I sindacalisti, Giuseppe Anzalone (Cgil), Edoardo Marra (Cisl) e Cosimo Pagliuca (Uil) del comparto trasporti tornano ad accendere i riflettori sull'incertezza che regna sul futuro del deposito e officina Trenitalia a Benevento. Una situazione sulla quale era intervenuto anche il sindaco Mastella dando delle rassicurazione ai diepdenti Rfi e agli addetti alla manutenzione di una ditta privata. “Purtroppo – spiegano oggi i sindacati -, non conoscendo quale sia il progetto riservato per l'impianto di manutenzione di via Valfortore, torna difficile esprimere una considerazione in merito. Di certo, le locomotive diesel circoleranno fino al 2024, dopodiché, man mano andranno in dismissione. Quindi che l'impianto resti aperto fino a quella data non è in discussione, è in discussione il ruolo che si vorrà assegnare al sito produttivo una volta terminata la manutenzione e pulizia sulle locomotive diesel.
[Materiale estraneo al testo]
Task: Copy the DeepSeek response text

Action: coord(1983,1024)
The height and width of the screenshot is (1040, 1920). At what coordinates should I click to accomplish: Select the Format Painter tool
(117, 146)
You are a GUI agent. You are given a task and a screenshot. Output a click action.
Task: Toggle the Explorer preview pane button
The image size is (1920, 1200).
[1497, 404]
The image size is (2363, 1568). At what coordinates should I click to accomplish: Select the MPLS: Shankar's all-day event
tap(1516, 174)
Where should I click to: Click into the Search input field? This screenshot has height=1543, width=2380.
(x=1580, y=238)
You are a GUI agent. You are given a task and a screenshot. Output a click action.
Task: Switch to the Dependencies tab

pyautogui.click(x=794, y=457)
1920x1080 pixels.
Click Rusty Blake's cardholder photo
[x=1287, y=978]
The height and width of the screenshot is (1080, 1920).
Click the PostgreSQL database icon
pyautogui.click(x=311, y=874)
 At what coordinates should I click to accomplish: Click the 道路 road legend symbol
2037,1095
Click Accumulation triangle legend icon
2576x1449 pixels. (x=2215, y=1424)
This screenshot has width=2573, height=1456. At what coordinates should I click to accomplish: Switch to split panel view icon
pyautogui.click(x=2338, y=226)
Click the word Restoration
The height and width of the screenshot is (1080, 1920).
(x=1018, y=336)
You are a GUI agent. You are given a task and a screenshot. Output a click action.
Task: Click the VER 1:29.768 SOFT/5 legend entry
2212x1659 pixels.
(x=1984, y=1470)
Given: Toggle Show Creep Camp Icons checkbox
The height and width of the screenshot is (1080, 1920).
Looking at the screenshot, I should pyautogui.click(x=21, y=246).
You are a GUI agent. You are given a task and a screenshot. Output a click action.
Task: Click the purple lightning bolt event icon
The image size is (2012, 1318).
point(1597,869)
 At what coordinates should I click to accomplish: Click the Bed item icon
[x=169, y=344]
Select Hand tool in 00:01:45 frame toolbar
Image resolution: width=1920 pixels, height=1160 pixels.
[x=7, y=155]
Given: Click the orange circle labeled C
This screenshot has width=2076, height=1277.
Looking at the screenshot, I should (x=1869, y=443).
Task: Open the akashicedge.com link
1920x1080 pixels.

Questo è il nodo da sciogliere, conoscere la prospettiva futura che si vuole attribuire all'impianto”.

Cgil, Cisl e Uil poi analizzano la situazione occupazionale: “Intanto, la realtà è ben altra; i livelli occupazionali, visti i pensionamenti dei ferrovieri e dei pulitori, vanno sempre a diminuire, e senza nuove assunzioni in tale ambito il destino è segnato. Quando non si conosce la cura per guarire il malato, si allunga soltanto la sofferenza ma non dà la soluzione del problema. Il nostro invito è sempre lo stesso ed è stato esteso a tutta la politica ed istituzioni Sannite, serve un investimento concreto che consenta di accogliere all'interno i futuri mezzi elettrici ridando un ruolo fondamentale all'officina di manutenzione e pulizia di via Valfortore”.